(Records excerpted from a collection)
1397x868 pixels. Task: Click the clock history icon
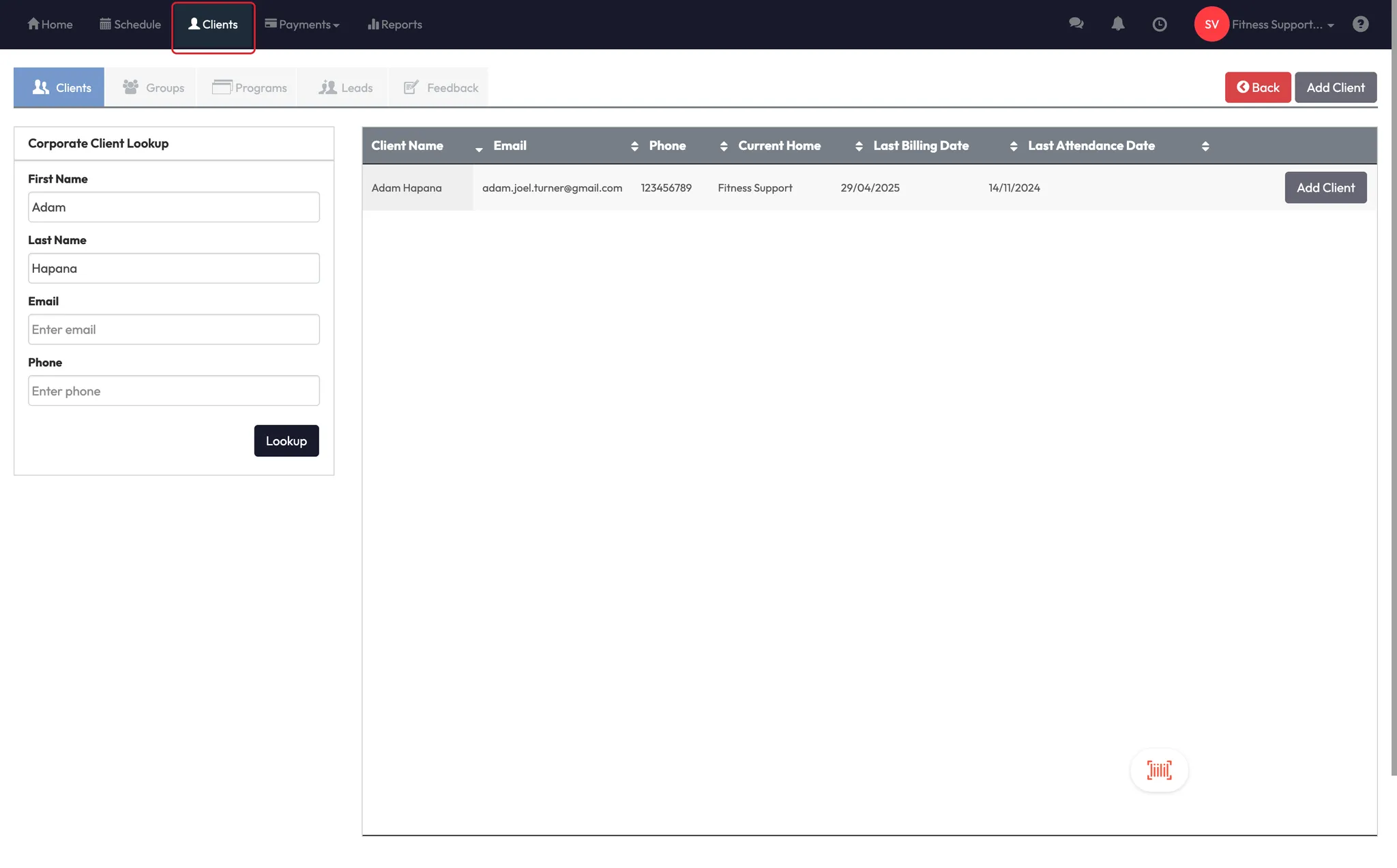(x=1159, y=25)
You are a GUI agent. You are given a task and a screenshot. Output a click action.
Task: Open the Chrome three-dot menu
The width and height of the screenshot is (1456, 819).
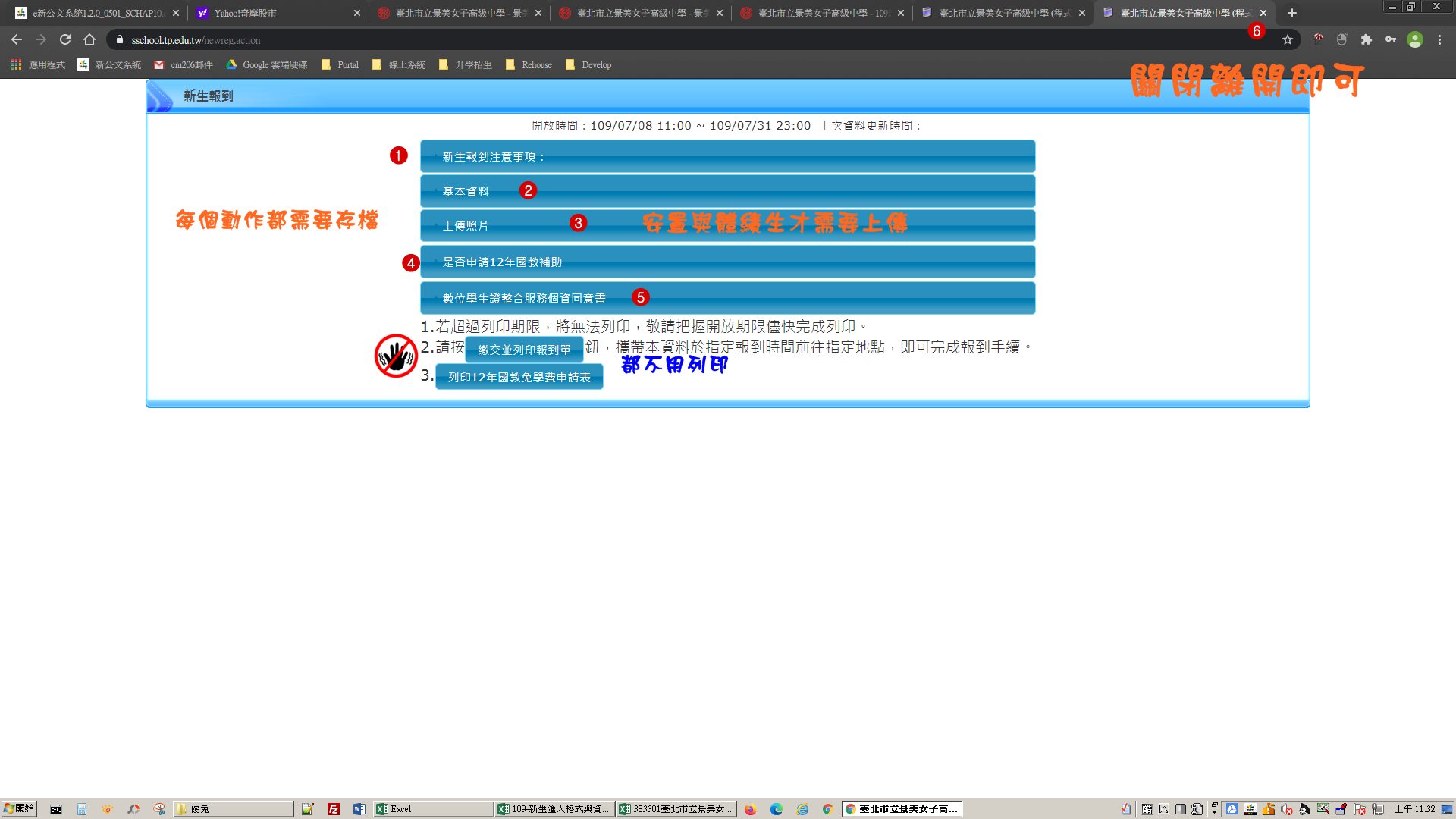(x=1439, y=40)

• **The task**
Nothing but the lines from the one holding "The width and" through the final line of the entries should be retyped, exactly as they stand and without pictures.

• **Response to this task**
The width and height of the screenshot is (1456, 819).
(x=1439, y=40)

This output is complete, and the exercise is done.